(The records)

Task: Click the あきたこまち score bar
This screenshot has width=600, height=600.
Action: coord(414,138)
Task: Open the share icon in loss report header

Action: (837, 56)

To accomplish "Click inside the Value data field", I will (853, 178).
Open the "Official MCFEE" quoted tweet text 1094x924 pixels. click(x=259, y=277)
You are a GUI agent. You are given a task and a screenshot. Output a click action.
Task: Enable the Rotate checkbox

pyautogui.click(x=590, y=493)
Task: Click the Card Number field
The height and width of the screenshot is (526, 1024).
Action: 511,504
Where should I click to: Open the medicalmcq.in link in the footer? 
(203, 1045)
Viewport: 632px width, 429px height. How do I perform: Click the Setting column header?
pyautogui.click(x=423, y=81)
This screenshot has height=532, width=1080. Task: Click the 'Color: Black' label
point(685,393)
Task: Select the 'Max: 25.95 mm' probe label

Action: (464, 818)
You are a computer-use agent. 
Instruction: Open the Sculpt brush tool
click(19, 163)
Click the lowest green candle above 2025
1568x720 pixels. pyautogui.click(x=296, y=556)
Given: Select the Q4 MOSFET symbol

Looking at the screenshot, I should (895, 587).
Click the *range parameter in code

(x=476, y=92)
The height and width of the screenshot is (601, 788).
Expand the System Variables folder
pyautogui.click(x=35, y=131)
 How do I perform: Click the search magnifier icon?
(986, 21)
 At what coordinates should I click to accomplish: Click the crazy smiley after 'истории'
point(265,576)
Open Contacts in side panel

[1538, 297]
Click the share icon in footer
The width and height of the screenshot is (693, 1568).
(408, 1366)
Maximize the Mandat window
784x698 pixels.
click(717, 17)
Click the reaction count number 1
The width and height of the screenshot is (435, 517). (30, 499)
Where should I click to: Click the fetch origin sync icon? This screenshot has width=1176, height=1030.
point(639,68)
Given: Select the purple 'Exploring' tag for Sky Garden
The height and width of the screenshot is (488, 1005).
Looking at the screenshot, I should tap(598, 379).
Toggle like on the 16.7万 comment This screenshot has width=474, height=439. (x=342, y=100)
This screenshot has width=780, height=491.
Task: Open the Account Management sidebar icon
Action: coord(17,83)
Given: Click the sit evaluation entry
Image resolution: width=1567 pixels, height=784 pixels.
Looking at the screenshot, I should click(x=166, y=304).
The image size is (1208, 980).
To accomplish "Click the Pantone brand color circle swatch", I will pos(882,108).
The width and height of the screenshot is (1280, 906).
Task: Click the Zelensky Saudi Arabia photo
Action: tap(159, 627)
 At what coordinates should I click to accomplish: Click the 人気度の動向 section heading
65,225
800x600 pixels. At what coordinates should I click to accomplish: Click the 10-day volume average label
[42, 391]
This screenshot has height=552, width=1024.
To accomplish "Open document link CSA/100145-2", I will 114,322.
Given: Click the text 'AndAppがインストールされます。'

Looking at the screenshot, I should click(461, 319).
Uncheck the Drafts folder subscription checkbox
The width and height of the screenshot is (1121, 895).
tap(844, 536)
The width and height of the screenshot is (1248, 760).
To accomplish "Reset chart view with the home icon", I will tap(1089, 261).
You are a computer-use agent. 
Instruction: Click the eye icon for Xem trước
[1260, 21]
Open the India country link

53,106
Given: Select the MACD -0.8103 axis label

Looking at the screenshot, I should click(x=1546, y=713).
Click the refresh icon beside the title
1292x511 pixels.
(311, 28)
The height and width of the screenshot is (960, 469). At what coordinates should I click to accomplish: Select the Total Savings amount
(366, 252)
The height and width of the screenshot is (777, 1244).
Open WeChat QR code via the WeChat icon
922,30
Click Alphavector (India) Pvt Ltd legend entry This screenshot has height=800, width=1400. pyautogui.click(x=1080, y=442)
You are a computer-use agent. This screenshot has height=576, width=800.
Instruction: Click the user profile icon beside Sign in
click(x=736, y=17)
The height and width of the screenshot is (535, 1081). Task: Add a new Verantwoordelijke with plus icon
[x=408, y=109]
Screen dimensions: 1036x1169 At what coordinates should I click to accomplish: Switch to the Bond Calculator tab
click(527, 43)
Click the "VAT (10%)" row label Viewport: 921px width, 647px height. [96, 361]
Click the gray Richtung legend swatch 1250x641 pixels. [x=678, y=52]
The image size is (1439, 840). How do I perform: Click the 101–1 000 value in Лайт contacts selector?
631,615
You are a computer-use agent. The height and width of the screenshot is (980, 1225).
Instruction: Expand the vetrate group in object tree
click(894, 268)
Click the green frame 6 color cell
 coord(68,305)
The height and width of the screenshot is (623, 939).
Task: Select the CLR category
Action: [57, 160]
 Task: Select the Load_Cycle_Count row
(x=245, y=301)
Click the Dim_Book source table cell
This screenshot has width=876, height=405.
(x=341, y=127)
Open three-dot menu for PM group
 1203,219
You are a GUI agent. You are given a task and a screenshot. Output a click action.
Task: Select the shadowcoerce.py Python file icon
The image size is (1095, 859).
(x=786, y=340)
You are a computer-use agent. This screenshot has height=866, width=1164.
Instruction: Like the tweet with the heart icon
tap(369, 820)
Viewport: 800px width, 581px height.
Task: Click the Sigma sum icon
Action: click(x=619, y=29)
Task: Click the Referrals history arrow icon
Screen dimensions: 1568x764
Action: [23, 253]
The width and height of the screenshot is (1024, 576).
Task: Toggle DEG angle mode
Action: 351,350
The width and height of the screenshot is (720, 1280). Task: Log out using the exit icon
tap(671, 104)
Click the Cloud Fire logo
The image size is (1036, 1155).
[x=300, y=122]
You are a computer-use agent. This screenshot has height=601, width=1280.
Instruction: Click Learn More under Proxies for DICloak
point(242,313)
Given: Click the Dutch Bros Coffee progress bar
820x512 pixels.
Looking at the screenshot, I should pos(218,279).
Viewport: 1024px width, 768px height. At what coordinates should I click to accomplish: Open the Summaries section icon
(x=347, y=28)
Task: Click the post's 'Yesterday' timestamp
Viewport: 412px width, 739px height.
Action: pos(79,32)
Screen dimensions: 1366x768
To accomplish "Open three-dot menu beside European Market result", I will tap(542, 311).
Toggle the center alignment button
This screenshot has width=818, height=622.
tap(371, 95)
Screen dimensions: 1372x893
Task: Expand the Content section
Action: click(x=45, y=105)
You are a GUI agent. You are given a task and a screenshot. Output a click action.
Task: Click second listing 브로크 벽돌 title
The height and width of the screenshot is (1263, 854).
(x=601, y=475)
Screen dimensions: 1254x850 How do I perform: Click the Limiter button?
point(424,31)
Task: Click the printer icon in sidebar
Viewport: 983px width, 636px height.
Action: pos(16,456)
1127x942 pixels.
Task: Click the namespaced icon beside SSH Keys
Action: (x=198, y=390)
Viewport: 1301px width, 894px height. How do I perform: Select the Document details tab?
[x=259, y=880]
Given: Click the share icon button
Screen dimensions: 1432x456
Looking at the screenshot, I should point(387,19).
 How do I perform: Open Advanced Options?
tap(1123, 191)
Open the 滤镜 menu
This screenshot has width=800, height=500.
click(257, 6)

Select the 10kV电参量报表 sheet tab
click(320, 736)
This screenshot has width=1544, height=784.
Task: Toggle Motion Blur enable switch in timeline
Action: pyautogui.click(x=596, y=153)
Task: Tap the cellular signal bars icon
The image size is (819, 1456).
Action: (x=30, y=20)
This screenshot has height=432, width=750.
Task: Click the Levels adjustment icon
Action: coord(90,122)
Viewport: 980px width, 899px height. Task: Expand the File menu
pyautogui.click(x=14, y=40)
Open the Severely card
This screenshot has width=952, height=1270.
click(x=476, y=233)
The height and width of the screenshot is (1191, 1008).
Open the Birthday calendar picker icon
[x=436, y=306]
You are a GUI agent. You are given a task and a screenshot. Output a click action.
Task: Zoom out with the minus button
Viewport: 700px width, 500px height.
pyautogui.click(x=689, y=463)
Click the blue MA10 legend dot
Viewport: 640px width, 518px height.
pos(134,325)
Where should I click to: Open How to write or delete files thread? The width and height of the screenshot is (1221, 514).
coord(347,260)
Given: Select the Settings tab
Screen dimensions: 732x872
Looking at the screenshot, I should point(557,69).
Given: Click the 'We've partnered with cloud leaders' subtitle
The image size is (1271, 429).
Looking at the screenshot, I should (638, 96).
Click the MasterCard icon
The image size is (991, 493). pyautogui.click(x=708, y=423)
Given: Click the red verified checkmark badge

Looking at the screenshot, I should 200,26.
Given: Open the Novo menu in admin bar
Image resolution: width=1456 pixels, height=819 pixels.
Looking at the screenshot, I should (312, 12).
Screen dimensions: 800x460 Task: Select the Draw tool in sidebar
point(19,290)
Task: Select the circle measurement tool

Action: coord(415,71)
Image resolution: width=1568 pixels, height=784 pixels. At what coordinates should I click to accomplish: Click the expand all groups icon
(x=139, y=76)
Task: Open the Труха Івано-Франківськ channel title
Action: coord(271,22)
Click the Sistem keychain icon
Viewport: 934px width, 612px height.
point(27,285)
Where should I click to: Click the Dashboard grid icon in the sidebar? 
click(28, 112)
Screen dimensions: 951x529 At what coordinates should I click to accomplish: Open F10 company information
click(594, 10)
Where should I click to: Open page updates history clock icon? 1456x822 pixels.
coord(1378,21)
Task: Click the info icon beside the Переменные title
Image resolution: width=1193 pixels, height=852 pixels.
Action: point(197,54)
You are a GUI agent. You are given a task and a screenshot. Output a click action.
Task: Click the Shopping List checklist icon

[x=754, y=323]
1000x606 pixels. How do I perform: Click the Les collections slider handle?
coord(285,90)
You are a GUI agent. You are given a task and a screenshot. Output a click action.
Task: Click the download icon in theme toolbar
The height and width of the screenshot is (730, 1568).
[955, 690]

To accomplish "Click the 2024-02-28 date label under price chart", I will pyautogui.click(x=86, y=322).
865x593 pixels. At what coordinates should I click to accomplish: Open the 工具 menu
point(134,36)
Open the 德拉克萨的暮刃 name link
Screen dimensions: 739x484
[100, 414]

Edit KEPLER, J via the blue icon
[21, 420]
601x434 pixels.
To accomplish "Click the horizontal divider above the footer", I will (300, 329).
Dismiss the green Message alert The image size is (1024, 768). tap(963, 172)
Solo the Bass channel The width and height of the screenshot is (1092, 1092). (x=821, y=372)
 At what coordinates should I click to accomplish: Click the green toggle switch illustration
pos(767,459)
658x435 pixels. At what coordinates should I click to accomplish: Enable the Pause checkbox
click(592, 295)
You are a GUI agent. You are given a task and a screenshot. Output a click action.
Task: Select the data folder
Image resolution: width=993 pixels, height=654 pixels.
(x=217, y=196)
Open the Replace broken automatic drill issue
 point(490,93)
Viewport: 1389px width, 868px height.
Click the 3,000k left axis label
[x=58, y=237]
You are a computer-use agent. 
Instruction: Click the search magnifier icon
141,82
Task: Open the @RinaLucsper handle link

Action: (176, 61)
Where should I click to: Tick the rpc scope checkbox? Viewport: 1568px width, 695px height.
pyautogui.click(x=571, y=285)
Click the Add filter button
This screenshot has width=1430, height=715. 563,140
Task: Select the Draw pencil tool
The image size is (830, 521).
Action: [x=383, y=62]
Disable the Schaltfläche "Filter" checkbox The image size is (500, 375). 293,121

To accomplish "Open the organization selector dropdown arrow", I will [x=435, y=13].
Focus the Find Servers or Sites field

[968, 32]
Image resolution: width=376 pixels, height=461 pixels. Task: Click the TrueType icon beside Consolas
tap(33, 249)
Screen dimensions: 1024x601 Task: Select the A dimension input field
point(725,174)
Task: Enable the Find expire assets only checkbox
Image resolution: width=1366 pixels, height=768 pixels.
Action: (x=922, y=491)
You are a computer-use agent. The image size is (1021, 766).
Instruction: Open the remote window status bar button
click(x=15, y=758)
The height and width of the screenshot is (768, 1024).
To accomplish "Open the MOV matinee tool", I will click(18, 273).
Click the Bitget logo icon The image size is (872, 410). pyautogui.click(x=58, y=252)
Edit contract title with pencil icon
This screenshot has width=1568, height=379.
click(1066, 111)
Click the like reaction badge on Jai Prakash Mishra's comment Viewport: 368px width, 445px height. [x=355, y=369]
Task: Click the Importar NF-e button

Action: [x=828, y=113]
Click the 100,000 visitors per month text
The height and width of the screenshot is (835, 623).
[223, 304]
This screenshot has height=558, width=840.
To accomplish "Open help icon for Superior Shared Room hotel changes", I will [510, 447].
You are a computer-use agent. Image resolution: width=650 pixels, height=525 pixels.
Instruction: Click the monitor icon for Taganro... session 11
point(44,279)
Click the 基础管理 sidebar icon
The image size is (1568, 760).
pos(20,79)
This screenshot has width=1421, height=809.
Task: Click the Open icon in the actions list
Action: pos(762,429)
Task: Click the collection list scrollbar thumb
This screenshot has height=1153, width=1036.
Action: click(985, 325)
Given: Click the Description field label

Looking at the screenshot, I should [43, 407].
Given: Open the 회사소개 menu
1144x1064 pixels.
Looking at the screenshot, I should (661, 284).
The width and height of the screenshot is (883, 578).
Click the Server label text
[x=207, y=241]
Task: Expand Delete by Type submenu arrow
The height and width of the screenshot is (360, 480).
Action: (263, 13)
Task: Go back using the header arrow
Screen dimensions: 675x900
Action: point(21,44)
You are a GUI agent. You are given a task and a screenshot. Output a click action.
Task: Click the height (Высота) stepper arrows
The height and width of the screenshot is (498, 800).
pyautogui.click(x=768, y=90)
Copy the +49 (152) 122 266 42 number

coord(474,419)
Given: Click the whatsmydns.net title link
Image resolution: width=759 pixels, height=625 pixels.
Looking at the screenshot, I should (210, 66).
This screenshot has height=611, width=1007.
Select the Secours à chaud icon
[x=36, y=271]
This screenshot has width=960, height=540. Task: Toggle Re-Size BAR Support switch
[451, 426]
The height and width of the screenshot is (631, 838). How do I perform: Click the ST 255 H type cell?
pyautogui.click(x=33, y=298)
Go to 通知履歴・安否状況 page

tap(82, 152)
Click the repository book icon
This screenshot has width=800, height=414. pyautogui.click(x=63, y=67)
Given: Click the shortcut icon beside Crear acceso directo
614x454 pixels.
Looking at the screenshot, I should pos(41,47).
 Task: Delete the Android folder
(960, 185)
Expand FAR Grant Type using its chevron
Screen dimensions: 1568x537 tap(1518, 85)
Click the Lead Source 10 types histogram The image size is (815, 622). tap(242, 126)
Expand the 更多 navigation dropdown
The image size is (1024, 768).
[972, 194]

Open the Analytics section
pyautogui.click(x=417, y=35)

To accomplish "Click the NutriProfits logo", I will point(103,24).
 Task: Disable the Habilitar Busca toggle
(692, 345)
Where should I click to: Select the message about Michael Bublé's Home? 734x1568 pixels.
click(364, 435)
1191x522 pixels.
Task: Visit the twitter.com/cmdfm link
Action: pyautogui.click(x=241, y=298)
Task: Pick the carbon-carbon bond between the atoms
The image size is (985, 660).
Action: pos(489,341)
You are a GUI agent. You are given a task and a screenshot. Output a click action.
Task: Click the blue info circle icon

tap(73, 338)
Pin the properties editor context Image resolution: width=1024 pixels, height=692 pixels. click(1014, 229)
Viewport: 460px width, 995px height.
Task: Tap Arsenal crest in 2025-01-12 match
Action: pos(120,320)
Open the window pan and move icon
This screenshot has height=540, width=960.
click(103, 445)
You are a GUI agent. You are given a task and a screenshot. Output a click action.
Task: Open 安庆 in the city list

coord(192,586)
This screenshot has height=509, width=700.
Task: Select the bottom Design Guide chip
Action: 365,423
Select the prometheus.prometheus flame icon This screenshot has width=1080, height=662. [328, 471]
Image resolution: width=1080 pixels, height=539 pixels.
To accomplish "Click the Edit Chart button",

(End The records)

◆ **Your task**: All lines in the entries above that hold the word "entry" need to be copied.

◆ **Exercise solution**:
Given: Click the sit evaluation entry
Click Alphavector (India) Pvt Ltd legend entry This screenshot has height=800, width=1400. pyautogui.click(x=1080, y=442)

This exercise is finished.